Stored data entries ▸
==================================================
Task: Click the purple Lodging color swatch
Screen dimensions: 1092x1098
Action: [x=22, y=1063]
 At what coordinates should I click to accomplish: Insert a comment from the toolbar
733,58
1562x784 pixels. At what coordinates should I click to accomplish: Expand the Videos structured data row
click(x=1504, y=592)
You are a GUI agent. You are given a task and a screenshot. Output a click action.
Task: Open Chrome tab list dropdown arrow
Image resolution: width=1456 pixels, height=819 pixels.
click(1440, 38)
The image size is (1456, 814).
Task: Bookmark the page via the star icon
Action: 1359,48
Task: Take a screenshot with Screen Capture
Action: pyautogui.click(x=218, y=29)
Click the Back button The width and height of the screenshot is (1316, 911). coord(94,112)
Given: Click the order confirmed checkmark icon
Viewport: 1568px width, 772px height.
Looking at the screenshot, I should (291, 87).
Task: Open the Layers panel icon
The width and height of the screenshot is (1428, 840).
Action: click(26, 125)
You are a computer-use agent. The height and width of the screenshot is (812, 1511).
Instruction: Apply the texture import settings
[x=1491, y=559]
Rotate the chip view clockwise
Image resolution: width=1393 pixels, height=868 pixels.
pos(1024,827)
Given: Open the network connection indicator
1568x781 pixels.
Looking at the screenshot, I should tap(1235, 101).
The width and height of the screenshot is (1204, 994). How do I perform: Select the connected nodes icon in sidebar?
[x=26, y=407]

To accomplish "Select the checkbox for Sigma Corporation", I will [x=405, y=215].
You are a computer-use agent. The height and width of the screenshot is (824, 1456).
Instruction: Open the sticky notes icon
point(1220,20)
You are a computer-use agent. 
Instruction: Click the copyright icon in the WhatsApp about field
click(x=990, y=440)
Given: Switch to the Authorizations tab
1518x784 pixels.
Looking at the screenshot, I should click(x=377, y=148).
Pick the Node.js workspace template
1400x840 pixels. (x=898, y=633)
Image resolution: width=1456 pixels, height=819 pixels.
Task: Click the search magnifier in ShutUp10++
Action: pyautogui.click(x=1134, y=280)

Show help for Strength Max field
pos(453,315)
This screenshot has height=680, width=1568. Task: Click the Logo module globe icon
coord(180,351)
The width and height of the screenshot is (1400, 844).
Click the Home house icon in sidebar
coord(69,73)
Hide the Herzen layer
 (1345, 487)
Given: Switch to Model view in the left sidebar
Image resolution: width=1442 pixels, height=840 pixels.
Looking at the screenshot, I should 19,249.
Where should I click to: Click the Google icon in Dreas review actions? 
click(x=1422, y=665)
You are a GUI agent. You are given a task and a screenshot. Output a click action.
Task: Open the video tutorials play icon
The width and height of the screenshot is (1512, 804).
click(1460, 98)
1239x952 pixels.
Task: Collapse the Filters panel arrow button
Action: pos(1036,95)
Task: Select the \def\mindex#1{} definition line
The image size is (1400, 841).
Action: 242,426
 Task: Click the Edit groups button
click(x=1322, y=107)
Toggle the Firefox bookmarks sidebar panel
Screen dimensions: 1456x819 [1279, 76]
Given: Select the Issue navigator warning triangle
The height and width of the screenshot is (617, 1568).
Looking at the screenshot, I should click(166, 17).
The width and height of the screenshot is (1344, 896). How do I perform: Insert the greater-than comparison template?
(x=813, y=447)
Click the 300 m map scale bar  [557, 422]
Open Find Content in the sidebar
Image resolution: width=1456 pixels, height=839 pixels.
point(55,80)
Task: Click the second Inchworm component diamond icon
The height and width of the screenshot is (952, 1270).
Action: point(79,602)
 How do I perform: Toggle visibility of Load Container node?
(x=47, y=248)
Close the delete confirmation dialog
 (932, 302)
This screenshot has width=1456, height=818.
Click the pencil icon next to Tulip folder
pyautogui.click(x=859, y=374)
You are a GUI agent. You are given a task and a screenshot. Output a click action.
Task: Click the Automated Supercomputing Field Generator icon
==================================================
Task goal ▸ Pull out the lines above in which the word "Switch" appears.

Response to this exercise ▸
Given: Switch to the Authorizations tab
Given: Switch to Model view in the left sidebar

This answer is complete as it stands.